I’ve also been in touch with Ciara from Hambly & Hambly regarding her planned sculpture garden.

Great things going on there at Dunbar House.

What are you up to when you aren’t creating art?

I am a teacher by profession which probably affords me more leisure-time than most.

When I’m not busy in my studio, I like the great outdoors.

I’m lucky enough to live in a part of London that is a 10-minute walk away from an expansive forest.

This allows for plenty of family forest walks or bike-rides and has been such a godsend over the lockdown period.

Under normal circumstances I usually spend a few weeks of the year back home - yes, I still think of ‘Skintown’ as home - but I haven’t done any travelling this year, and I am really missing my Fermanagh fix.

What does your art mean to you?

My work is focussed on form rather than function. I use fired clay to immortalise my sculptural ideas, which range from the figurative to what I call ‘abstract pots’.
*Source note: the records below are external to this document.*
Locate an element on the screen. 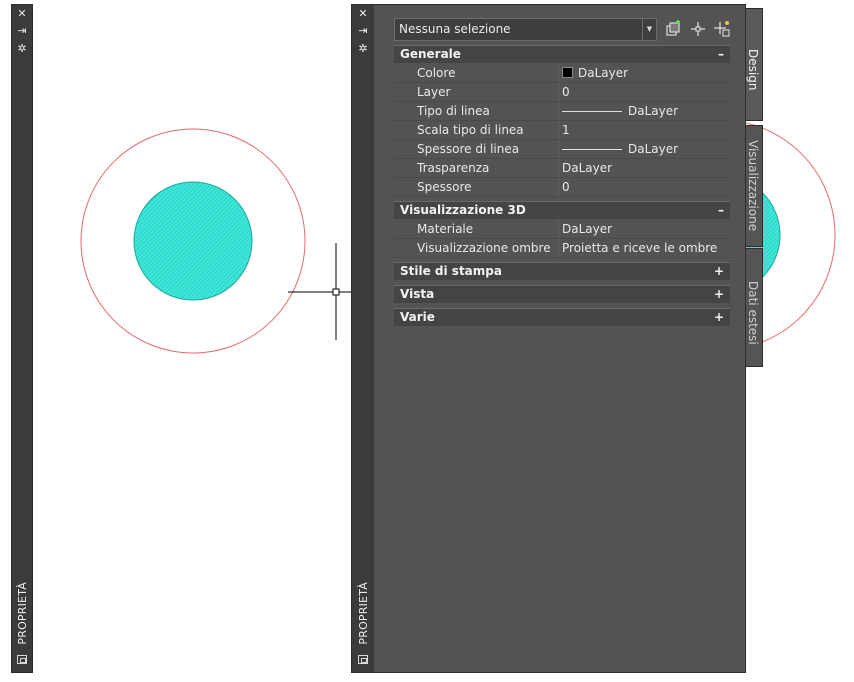 Image resolution: width=854 pixels, height=682 pixels. property-row-colore: Colore DaLayer is located at coordinates (562, 74).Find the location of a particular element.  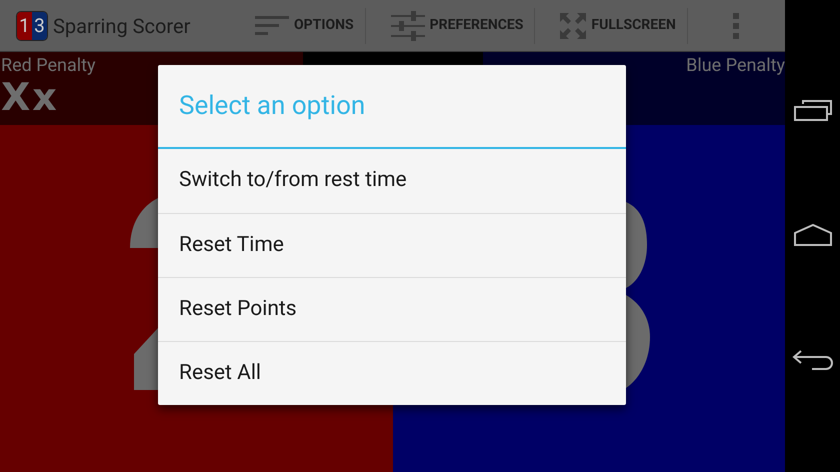

menu-item: Reset Points is located at coordinates (392, 309). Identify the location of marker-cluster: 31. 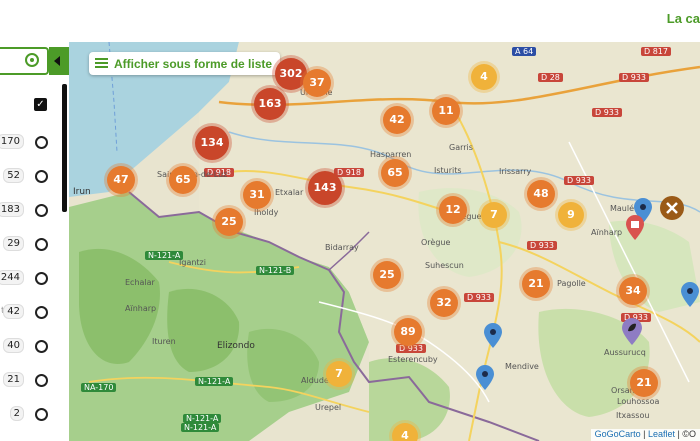
(257, 195).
Although I have been a Londoner for more than half my life, I retain a passion for the music, folklore and art of my home turf.

My use of spirals within the form and in the surface decoration of some of my work reflects this, to some degree, but the spiral is not unique to Irish or Celtic culture, and is a feature within the art of many ancient cultures across the globe.

I like to think there is a more universal appeal to the twists and curls of these pieces.

I don’t claim to make any statement with my work - I just want to create objects which I think have a beauty about them, and hope that others might see that beauty, too.

If they do, then that’s cool; if they don’t, well, that’s cool too.